StubHub competes primarily with Ticketmaster’s resale division, SeatGeek, and Vivid Seats. While Ticketmaster remains dominant in primary sales, StubHub’s brand recognition, global reach, and long-standing reputation for secure transactions give it a strong position in the secondary market.
The IPO Pause and Market Volatility
The decision to pause its IPO in April was a strategic one. The Trump administration’s new round of tariffs earlier this year rattled financial markets, prompting many companies to hold off on public offerings amid fears of higher inflation, slower economic growth, and uncertainty in global trade flows.
Market analysts note that IPOs thrive in periods of economic stability and investor confidence. With U.S. tariffs sparking volatility, many high-profile IPO candidates either delayed filings or pushed back listing dates to avoid weak pricing or underwhelming debuts.
By filing an updated S-1 in August, StubHub appears confident that market conditions are improving — or at least stabilizing enough to test investor appetite for growth-oriented consumer internet companies.
Why StubHub’s IPO Matters
A $1 billion IPO would be one of the largest consumer tech listings of 2025 and a significant moment for the post-pandemic live entertainment economy. For investors, StubHub offers a play on the continued demand for experiences — from stadium concerts to playoff games — that are less vulnerable to digital substitution than other forms of entertainment.
The IPO would also give StubHub fresh capital to invest in technology, international expansion, and strategic partnerships. This could include improved mobile experiences, more sophisticated fraud detection tools, and enhanced integrations with primary ticket sellers to further legitimize and streamline the resale process.

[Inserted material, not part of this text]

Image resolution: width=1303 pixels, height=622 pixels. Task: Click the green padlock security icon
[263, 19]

Risks and Investor Considerations
While StubHub’s brand is strong, its business faces risks. Ticket resale is sensitive to economic downturns, as consumers often cut discretionary spending on entertainment when finances tighten. Political and regulatory scrutiny over ticket pricing practices could also impact the resale market.
Additionally, the competitive landscape is fierce. Ticketmaster, SeatGeek, and Vivid Seats all invest heavily in user experience, partnerships, and marketing. Maintaining market share will require StubHub to continue innovating in pricing, personalization, and customer service.

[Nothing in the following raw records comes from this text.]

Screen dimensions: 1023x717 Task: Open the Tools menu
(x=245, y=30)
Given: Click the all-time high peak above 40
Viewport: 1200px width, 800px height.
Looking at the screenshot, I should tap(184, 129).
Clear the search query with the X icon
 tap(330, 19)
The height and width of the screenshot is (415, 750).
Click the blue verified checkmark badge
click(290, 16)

There is also the matter of governance. Dual-class share structures like StubHub’s can be controversial among institutional investors because they give disproportionate control to founders or early investors. While Eric Baker’s leadership is central to StubHub’s identity, some investors may be cautious about the concentration of voting power in one individual.
Looking Ahead
If StubHub proceeds with a September IPO, it will test the market’s appetite for consumer-facing growth companies amid an environment of cautious optimism. The offering could serve as a bellwether for other companies in the live entertainment and consumer tech sectors considering a public debut in the coming quarters.

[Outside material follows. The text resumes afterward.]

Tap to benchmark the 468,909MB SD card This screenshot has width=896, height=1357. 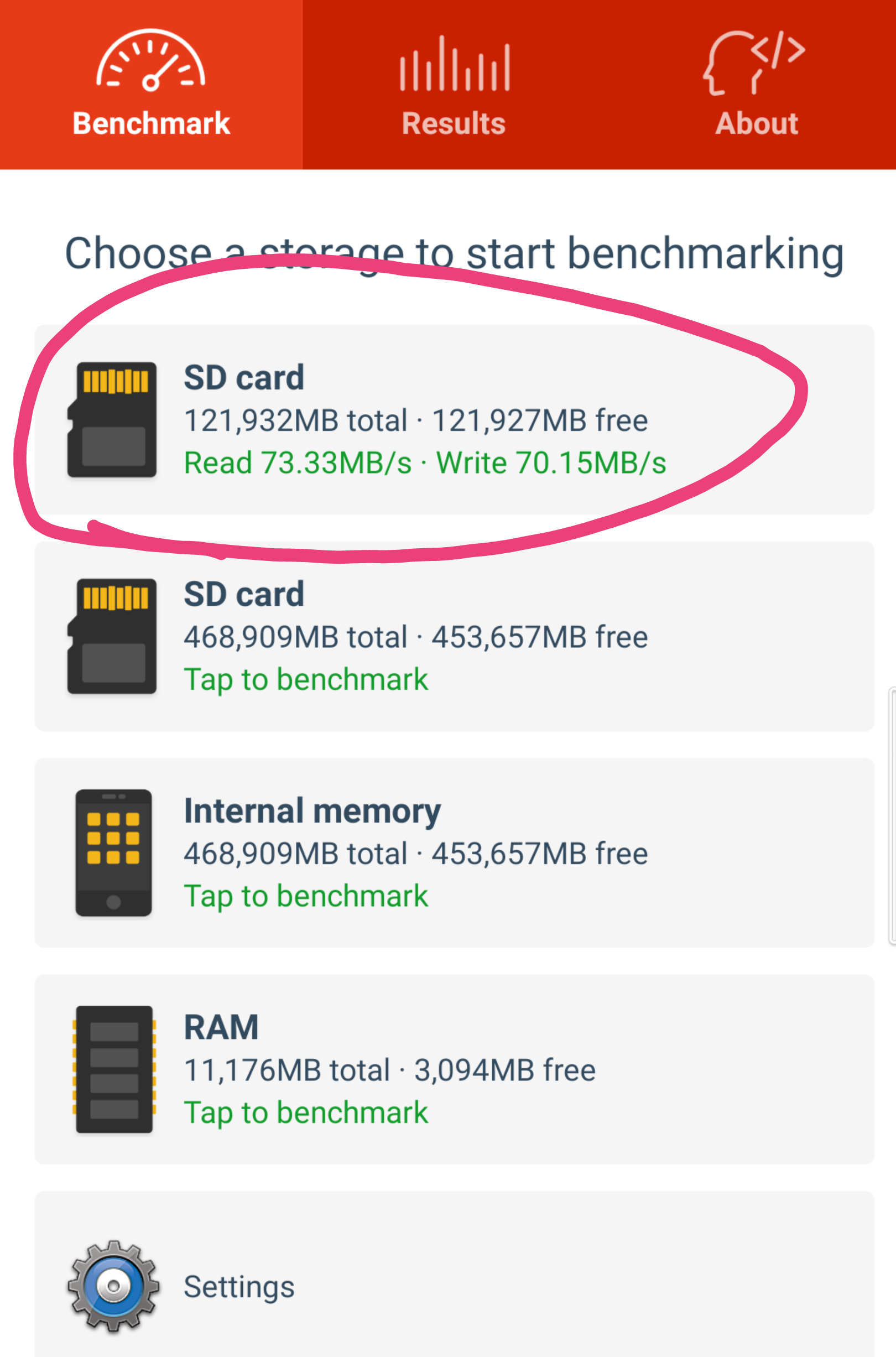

Given its brand recognition, global footprint, and role as a leading player in the ticket resale market, StubHub’s IPO is likely to attract significant investor attention. Whether the debut meets — or exceeds — the anticipated $1 billion raise will depend on market sentiment, pricing strategy, and the company’s ability to articulate a clear path to profitability in the years ahead.
For now, the updated S-1 marks an important step in bringing StubHub back to Wall Street, signaling that the company sees favorable conditions on the horizon for one of the year’s most closely watched public offerings.